» REQUIRED TASK: Can you render the records from the line containing "Expand the Session Key field" through the line containing "Action: [x=564, y=187]" as a Markdown table with the columns Row and Record, numbering each line and leaving out blank lines?

» INFORMATION PROVIDED:
▼

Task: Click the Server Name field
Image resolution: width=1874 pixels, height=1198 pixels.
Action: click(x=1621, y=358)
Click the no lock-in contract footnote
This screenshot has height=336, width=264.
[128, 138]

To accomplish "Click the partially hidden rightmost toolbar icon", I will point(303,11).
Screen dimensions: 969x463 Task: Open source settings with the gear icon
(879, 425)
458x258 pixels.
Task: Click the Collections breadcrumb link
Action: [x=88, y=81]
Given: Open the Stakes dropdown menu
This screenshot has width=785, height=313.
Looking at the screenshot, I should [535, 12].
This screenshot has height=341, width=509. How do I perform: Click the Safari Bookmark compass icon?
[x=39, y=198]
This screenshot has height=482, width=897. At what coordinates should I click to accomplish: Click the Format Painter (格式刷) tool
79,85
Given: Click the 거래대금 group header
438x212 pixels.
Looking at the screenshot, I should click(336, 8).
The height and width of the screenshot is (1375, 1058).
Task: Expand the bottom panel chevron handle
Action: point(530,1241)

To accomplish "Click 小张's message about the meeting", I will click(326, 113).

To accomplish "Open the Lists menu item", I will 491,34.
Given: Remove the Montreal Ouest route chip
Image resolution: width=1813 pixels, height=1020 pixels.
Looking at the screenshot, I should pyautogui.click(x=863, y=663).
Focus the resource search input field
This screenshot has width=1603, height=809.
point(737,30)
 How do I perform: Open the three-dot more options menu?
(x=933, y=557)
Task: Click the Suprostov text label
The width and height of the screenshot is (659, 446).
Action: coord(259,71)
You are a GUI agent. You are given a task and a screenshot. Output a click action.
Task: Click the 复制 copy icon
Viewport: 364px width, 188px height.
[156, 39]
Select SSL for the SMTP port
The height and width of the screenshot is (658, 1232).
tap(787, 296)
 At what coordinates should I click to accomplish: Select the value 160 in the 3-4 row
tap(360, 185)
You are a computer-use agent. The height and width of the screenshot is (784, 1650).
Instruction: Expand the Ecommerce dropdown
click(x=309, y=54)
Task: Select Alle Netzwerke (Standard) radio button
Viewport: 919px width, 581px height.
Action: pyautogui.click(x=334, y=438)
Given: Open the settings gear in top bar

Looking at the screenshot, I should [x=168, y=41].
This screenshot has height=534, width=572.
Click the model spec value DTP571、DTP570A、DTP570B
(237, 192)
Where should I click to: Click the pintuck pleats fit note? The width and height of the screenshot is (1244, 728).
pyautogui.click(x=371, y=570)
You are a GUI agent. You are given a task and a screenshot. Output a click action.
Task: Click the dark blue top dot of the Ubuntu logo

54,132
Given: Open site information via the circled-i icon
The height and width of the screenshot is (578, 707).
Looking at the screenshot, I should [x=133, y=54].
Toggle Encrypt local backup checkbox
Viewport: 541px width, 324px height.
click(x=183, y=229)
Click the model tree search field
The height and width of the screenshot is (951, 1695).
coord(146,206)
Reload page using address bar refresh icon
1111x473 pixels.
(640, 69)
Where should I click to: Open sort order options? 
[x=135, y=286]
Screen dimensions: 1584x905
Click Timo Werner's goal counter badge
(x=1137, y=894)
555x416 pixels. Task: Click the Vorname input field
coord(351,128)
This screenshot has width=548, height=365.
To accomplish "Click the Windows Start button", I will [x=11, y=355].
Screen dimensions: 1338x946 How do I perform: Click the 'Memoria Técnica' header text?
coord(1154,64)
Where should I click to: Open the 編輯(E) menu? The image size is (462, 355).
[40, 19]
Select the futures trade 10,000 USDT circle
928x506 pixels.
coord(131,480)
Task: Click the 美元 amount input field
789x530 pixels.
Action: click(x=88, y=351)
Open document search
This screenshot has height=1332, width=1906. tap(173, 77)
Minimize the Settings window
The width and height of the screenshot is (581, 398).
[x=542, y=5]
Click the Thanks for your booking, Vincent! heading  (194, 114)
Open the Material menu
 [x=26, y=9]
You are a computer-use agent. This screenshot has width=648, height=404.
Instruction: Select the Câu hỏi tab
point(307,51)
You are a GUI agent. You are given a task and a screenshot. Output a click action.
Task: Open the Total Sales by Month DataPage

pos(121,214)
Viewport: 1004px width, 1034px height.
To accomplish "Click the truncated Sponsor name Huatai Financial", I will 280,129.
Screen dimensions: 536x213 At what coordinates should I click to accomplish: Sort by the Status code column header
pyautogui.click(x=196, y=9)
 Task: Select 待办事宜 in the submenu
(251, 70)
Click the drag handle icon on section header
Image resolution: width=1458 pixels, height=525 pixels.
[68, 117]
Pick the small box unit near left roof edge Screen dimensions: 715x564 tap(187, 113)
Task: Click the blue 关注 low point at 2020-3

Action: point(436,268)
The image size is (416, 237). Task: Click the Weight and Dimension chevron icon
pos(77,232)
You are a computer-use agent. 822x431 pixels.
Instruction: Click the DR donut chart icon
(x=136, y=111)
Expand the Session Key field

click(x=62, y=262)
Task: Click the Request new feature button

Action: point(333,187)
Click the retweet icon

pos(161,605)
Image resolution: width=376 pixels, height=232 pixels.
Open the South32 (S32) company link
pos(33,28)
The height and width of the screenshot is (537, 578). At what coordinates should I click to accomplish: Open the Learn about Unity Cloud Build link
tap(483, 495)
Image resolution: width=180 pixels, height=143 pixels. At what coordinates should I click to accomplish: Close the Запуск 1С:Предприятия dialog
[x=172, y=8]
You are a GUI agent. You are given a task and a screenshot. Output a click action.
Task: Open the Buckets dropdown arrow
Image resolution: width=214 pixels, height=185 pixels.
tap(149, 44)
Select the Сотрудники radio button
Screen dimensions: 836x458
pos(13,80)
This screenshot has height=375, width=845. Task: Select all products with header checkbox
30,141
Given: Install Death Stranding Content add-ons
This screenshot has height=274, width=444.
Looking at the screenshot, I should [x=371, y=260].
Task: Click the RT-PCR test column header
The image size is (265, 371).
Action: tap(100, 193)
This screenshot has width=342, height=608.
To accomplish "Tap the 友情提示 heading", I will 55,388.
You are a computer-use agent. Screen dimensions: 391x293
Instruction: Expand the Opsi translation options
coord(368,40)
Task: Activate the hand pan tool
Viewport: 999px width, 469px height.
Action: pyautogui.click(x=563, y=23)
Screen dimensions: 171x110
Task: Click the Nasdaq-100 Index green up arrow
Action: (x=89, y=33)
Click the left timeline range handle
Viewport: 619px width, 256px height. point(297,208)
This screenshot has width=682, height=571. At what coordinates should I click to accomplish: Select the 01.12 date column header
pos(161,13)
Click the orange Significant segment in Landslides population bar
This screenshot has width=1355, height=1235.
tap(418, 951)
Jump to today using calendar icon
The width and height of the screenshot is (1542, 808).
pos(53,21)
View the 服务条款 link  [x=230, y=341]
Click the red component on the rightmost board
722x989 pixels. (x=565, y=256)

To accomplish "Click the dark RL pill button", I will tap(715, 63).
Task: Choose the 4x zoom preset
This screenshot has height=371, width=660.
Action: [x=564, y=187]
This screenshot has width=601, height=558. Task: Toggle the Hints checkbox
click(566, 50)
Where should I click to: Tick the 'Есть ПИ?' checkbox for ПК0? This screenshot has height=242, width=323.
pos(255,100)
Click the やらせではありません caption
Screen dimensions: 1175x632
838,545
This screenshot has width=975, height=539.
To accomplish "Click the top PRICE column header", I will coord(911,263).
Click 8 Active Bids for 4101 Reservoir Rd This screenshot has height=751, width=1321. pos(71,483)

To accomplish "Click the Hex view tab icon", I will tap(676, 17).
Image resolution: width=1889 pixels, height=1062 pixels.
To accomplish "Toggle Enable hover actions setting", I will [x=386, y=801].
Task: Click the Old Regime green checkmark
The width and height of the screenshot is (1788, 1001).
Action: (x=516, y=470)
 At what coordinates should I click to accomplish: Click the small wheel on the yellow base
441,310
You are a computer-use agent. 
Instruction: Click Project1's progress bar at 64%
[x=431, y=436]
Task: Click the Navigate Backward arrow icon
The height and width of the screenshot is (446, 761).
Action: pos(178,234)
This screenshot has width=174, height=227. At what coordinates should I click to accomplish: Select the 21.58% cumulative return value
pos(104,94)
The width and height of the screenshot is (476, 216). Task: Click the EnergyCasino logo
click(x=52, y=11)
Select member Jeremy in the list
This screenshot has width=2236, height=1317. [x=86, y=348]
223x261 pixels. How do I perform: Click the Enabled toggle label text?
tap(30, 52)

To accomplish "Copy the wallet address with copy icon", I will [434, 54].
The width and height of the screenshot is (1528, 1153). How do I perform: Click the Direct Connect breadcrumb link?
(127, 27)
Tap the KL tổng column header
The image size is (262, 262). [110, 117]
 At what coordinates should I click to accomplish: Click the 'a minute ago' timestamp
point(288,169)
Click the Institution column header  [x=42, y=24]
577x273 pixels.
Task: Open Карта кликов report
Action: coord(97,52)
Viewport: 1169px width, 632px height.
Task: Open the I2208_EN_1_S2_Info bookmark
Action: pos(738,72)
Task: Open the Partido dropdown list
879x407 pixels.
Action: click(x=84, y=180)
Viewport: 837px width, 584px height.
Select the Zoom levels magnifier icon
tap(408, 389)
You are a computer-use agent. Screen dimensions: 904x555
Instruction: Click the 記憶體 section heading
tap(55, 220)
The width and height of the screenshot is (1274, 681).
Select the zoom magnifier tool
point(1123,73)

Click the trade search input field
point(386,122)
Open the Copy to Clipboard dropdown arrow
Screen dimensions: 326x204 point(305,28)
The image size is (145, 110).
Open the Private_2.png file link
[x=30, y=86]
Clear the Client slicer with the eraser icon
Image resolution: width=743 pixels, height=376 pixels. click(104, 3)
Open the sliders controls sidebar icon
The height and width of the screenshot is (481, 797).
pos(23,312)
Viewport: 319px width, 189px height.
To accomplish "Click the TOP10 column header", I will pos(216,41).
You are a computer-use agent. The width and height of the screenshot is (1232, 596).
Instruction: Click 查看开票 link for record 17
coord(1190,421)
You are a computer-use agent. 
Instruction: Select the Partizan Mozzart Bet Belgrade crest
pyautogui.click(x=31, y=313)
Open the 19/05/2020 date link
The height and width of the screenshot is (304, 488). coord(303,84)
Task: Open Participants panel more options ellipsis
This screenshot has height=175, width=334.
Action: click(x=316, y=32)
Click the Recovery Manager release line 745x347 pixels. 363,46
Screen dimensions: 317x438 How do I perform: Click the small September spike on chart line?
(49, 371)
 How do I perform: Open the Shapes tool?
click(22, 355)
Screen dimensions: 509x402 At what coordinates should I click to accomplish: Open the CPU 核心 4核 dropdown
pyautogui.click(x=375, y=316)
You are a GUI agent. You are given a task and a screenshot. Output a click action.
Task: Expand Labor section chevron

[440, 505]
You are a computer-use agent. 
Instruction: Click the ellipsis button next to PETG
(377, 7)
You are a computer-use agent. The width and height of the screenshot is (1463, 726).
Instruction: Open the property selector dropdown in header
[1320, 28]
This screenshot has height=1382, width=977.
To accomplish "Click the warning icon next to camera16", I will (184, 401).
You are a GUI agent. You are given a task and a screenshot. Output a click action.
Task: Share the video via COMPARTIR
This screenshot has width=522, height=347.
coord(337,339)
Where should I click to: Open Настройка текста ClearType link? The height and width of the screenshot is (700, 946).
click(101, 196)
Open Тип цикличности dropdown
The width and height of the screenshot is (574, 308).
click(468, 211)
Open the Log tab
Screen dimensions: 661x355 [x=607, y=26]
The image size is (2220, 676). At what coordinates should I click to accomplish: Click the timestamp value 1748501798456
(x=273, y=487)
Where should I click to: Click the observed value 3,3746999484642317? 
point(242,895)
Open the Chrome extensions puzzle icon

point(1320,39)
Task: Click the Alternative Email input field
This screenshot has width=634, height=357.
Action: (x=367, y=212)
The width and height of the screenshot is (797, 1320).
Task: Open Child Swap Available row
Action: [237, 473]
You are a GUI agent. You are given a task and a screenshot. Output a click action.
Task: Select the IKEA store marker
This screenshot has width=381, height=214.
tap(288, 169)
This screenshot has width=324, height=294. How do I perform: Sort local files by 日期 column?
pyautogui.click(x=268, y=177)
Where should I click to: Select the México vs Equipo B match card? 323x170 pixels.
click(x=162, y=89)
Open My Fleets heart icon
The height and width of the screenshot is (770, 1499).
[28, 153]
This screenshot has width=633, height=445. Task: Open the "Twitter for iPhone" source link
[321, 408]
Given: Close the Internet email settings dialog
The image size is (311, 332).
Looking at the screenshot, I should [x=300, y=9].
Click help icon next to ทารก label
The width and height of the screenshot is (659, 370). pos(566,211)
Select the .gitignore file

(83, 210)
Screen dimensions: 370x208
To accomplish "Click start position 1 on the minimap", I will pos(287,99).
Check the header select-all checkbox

▲

» WRITTEN RESPONSE:
| Row | Record |
|---|---|
| 1 | Expand the Session Key field |
| 2 | click(x=62, y=262) |
| 3 | Task: Click the Request new feature button |
| 4 | Action: point(333,187) |
| 5 | Click the retweet icon |
| 6 | pos(161,605) |
| 7 | Image resolution: width=376 pixels, height=232 pixels. |
| 8 | Open the South32 (S32) company link |
| 9 | pos(33,28) |
| 10 | The height and width of the screenshot is (537, 578). At what coordinates should I click to accomplish: Open the Learn about Unity Cloud Build link |
| 11 | tap(483, 495) |
| 12 | Image resolution: width=180 pixels, height=143 pixels. At what coordinates should I click to accomplish: Close the Запуск 1С:Предприятия dialog |
| 13 | [x=172, y=8] |
| 14 | You are a GUI agent. You are given a task and a screenshot. Output a click action. |
| 15 | Task: Open the Buckets dropdown arrow |
| 16 | Image resolution: width=214 pixels, height=185 pixels. |
| 17 | tap(149, 44) |
| 18 | Select the Сотрудники radio button |
| 19 | Screen dimensions: 836x458 |
| 20 | pos(13,80) |
| 21 | This screenshot has height=375, width=845. Task: Select all products with header checkbox |
| 22 | 30,141 |
| 23 | Given: Install Death Stranding Content add-ons |
| 24 | This screenshot has height=274, width=444. |
| 25 | Looking at the screenshot, I should [x=371, y=260]. |
| 26 | Task: Click the RT-PCR test column header |
| 27 | The image size is (265, 371). |
| 28 | Action: tap(100, 193) |
| 29 | This screenshot has width=342, height=608. |
| 30 | To accomplish "Tap the 友情提示 heading", I will 55,388. |
| 31 | You are a computer-use agent. Screen dimensions: 391x293 |
| 32 | Instruction: Expand the Opsi translation options |
| 33 | coord(368,40) |
| 34 | Task: Activate the hand pan tool |
| 35 | Viewport: 999px width, 469px height. |
| 36 | Action: pyautogui.click(x=563, y=23) |
| 37 | Screen dimensions: 171x110 |
| 38 | Task: Click the Nasdaq-100 Index green up arrow |
| 39 | Action: (x=89, y=33) |
| 40 | Click the left timeline range handle |
| 41 | Viewport: 619px width, 256px height. point(297,208) |
| 42 | This screenshot has width=682, height=571. At what coordinates should I click to accomplish: Select the 01.12 date column header |
| 43 | pos(161,13) |
| 44 | Click the orange Significant segment in Landslides population bar |
| 45 | This screenshot has width=1355, height=1235. |
| 46 | tap(418, 951) |
| 47 | Jump to today using calendar icon |
| 48 | The width and height of the screenshot is (1542, 808). |
| 49 | pos(53,21) |
| 50 | View the 服务条款 link  [x=230, y=341] |
| 51 | Click the red component on the rightmost board |
| 52 | 722x989 pixels. (x=565, y=256) |
| 53 | To accomplish "Click the dark RL pill button", I will tap(715, 63). |
| 54 | Task: Choose the 4x zoom preset |
| 55 | This screenshot has height=371, width=660. |
| 56 | Action: [x=564, y=187] |